By Tom Perry
BEIRUT (Reuters) - Hezbollah supporters turned out in force on Monday to bury the son of the group's late commander, one of six fighters who died in an Israeli air strike in neighbouring Syria that also killed an Iranian general.
The killings raised the possibility of a retaliatory attack, with a senior Iranian official suggesting that Israel would be hit at "the right time and right place". An Israeli defence official said escalation was possible.
Jihad Mughniyeh was buried in Beirut alongside his father Imad Mughniyeh, who was assassinated in Damascus in 2008.
Though it was unclear what role Mughniyeh, who was in his mid-20s, played in Hezbollah, his death represented a symbolic blow to the Shi'ite Islamist group that his father helped to found with Iranian backing in the early 1980s.
It was the biggest Hezbollah funeral since Imad Mughniyeh's own burial, underscoring Jihad's significance to the movement.
Thousands of mourners chanted "Death to Israel" and "Death to America" as Mughniyeh's coffin, draped in Hezbollah's yellow flag, was carried through the streets of Beirut's southern suburbs, an area controlled by the group.
A senior Hezbollah commander, Mohamad Issa, was also killed in Sunday's helicopter strike in the Syrian province of Quneitra near the boundary with the Israeli-occupied Golan Heights.
The dead Iranian Revolutionary Guard officer was named as General Mohammad Allahdadi by Iranian media.
Israel has not officially commented on the hit, but an Israeli security source confirmed to Reuters that Israeli had carried it out. An Israeli defence official said escalation was "definitely possible... We're bracing for that possibility."
However, full-on war was unlikely.
"Scenarios could be a smaller-scale attack from the Golan, or from Lebanon, or on Israeli or Jewish targets abroad," said the official, speaking to Reuters in Jerusalem on condition of anonymity because Israel is not acknowledging the strike.
IRANIAN ANGER
Security sources say Israel has struck Syria several times since the start of the civil war in 2011, destroying weaponry it believed was destined for Hezbollah. However, Sunday's hit was thought to be the first such strike directly targeting fighters.
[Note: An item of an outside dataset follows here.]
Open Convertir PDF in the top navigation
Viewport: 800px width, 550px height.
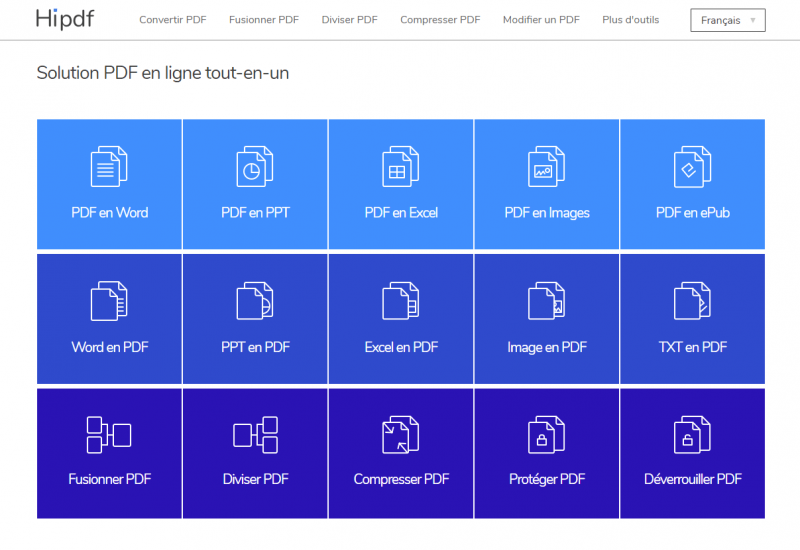173,20

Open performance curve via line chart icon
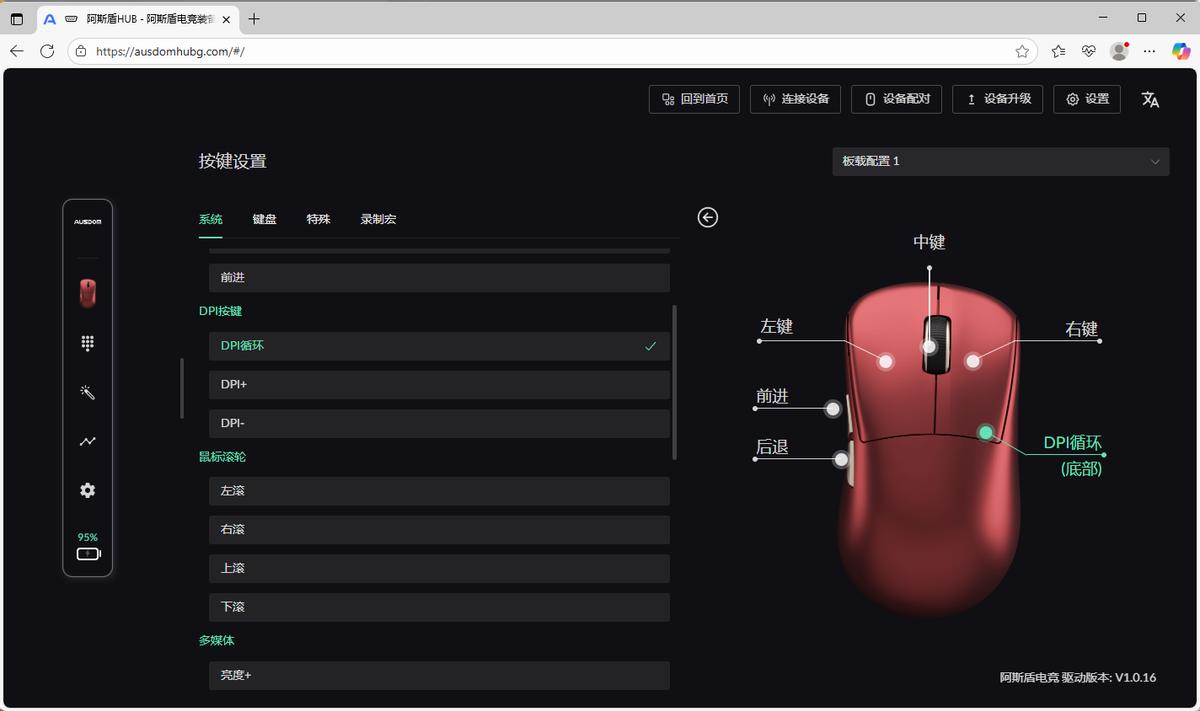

Israel and Hezbollah have avoided large scale confrontation since a month-long war in 2006. Hezbollah's leader, Sayyid Hassan Nasrallah, has made repeated threats against Israel since then, part of what is seen as a calibrated policy of deterrence.
Nasrallah last week said Syria's allies, Hezbollah included, had the right to retaliate for Israeli air strikes in Syria, where Hezbollah fighters have deployed to support the Syrian government in the civil war.
Iran has also dispatched forces to aid Syrian President Bashar al-Assad as he faces an insurgency now dominated by Sunni Islamist groups.
"Iran strongly condemns the Zionist regime's (Israel) acts of terrorism against the people of Lebanon and the resistance movement," Iranian Foreign Minister Mohammad Javad Zarif was quoted as saying by Students News Agency ISNA on Monday.
Lebanese sources close to Hezbollah said the slain Iranian general was an important figure in Iran's operations in Syria.
Admiral Ali Shamakhani, a senior security aide to supreme leader Ayatollah Ali Khamenei, said: "Past experience shows that resistance forces will respond to terrorists acts by the Zionist regime with revolutionary resolve and ferocity in the right time and right place."